Il ne s’agit absolument pas de réaliser quelque forme d’autogestion de
l’aliénation capitaliste. L’abolition de la propriété privée des moyens de
production ne serait pas suffisante. La subordination du contenu de la vie
sociale à sa forme-valeur et à son accumulation pourrait, à la limite, se passer
d’une « classe dominante » et se dérouler dans une forme « démocratique »,
sans pour autant être moins destructrice. La faute n’en incombe ni à la
structure technique en tant que telle ni à une modernité considérée comme
indépassable, mais au « sujet automate » qu’est la valeur.

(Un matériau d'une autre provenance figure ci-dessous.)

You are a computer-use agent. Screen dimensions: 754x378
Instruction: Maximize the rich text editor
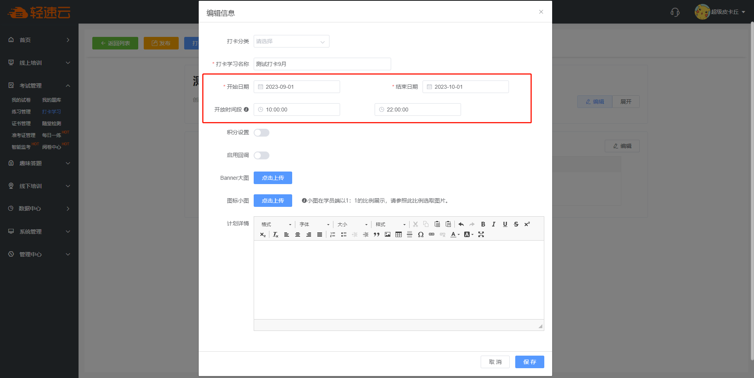click(481, 234)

Il y a différentes manières d’entendre l’« abolition du travail ». Concevoir
son abolition à travers les technologies risque de renforcer la technolâtrie
ambiante. Plutôt que de simplement réduire le temps de travail ou de faire un
« éloge de la paresse », il s’agit de dépasser la distinction même entre le
« travail » et les autres activités. Sur ce point, les cultures non capitalistes
sont riches d’enseignement.
Il n’y a aucun modèle du passé à reproduire tel quel, aucune sagesse
ancestrale qui nous guide, aucune spontanéité du peuple qui nous sauvera
avec certitude. Mais le fait même que toute l’humanité, pendant de très
longues périodes, et encore une bonne partie de l’humanité jusqu’à une date
récente, ait vécu sans les catégories capitalistes démontre au moins qu’elles
n’ont rien de naturel et qu’il est possible de vivre sans elles.